I certainly agree with you there. Wally is not in the same class as Baron. Baron is second to Kidd and is on the upswing of his career. He is going to be something special IMO.


----------



## luciano

Is Davis worth the max? Who cares cos he got it and the rest is history!  
But yes i believe he has earned it!


----------



## naked hookers

Luciano- good to see you made it over!

Yea I do think he has earned it. He has been a true leader for us on the court, has been a good hornets ambassador in the media, and oh yea, has been a damn good player who can only get better.


----------



## TheRifleman

Baron is worth every dollar they pay him. He is a bulldog of a player - no quit in the guy. The Hornets are a great team with a great coach and in a new city, which will garner them more attention....attention they deserve.


----------



## BsktbllTrav24

This is by far an easy one to figure out. 
Baron Davis: PPG 18.1, RPG 4.3, APG 8.5 
During the playoffs: PPG 22.6, RPG 7.00 APG 7.9 (No Mash)
Whats that you say??Stats dont show anything? He does alot for this team. More than any one else on it. 
Led team in assists with 7.3 per game (tied for 11th in the NBA) in 2000-2001 

Finished fifth in the NBA in steals per game with 2.07 

Was named the NBA player of the week for 11/20-11/26 

Was candidate for NBA's Most Improved Player in 2000-2001 

Broke rookie franchise record for most assists in a season with 598 (held previous by Kendall Gill - 303) in 1999-00 

First on team in minutes played among players without a single start with 1,523 and first Hornets player to record at least 1,000 minutes in their rookie season since Alonzo Mourning (1992-93)

Does any of that count? Hes done alot for his Franchise and is only in his 3rd year!!

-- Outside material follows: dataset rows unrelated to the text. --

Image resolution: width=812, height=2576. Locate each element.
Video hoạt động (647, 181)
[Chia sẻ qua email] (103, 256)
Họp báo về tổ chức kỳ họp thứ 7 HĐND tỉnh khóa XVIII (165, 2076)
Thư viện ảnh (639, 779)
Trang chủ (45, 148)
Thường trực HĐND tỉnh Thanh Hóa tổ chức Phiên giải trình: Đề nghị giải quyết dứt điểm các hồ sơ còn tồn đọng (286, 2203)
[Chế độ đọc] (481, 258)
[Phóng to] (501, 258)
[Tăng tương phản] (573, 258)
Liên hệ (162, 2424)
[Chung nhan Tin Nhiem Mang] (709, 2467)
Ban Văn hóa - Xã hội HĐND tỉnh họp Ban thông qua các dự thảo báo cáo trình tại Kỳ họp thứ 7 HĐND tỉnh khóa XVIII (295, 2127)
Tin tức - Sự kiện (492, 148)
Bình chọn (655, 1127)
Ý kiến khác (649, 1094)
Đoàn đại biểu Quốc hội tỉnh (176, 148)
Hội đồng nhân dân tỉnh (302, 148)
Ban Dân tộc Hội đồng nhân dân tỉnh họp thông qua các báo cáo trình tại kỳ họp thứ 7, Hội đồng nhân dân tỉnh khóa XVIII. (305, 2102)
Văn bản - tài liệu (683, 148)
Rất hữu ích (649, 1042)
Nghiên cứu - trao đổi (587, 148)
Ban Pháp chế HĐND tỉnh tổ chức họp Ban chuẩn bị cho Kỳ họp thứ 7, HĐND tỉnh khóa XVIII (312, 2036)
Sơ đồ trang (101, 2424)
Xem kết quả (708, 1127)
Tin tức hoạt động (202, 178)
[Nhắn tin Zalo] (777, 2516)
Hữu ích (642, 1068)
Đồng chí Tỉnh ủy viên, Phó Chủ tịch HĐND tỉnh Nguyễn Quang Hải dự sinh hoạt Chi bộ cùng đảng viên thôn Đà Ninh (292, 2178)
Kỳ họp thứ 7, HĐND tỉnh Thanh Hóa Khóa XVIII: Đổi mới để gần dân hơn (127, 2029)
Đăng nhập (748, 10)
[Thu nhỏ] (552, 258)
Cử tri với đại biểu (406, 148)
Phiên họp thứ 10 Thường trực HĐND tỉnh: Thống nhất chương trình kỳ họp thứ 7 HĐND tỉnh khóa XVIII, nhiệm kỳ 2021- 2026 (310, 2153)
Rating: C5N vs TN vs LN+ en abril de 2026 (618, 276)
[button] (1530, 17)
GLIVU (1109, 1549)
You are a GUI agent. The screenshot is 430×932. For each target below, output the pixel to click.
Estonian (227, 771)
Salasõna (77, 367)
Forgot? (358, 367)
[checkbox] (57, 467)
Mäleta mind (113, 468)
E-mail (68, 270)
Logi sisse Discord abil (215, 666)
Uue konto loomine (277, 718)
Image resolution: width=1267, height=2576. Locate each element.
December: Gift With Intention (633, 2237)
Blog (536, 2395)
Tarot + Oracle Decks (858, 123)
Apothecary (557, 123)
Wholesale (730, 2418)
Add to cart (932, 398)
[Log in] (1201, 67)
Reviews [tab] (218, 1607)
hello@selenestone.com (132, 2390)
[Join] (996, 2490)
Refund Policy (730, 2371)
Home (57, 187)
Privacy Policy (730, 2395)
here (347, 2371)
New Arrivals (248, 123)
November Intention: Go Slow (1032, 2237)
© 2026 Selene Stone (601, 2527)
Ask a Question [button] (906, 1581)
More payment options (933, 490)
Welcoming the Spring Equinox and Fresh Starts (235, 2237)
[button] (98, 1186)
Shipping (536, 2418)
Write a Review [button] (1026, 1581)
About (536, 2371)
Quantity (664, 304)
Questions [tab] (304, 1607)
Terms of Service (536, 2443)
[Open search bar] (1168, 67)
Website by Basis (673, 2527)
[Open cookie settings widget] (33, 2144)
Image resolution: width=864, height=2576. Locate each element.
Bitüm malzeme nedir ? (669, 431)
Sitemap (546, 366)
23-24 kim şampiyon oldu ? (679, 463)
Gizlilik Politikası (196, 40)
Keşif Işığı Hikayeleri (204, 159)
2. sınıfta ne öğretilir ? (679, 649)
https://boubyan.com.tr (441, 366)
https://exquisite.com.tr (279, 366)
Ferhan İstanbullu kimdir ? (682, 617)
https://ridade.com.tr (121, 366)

Ranks #4 in the NBA in Assists Per Game(8.5)
Ranks #4 in the NBA in Steals Per Game(2.1) 
Ranks #7 in the NBA in Minutes Per Game(40.5) 
Ranks #4 in the NBA in Minutes Played(3318.0) 
Ranks #16 in the NBA in Field Goal Attempts(1341.0) 
Ranks #6 in the NBA in Three-Point Field Goals Made(170.0) 
Ranks #4 in the NBA in Three-Point Field Goal Attempts(478.0) Ranks #4 in the NBA in Assists(698.0) 
Ranks #2 in the NBA in Steals(172.0) 
Ranks #17 in the NBA in Double-doubles(29.0) 
Ranks #7 in the NBA in Triple-doubles(1.0) 
Ranks #9 in the NBA in Assists Per 48 Minutes(10.1) 
Ranks #10 in the NBA in Steals Per 48 Minutes(2.49) 

Hes worth the Max!


----------



## BsktbllTrav24

I would also like to add this. We can use Bibby to judge how much Barron is worth also. As a standard.
Bibby= $80 million 
PPG 13.7 
RPG 2.8 
APG 5.0 

Davis= $84 million 
PPG 18.1 
RPG 4.3 
APG 8.5 

This def. puts more confidence that we gave davis what he was worth. For $4 mil extra we get about 4.4 more ppg, 1.5 more rpg, and 3.5 more assists with a helluva alot of leadership for this team! Not to mention there both clutch in the playoffs.

Baron is worth the max.


----------



## luciano

thanks naked hookers, btw are you big_aristotle at fanhome?


----------



## BsktbllTrav24

Yes he is just in case he doesnt read your message anytime soon.


----------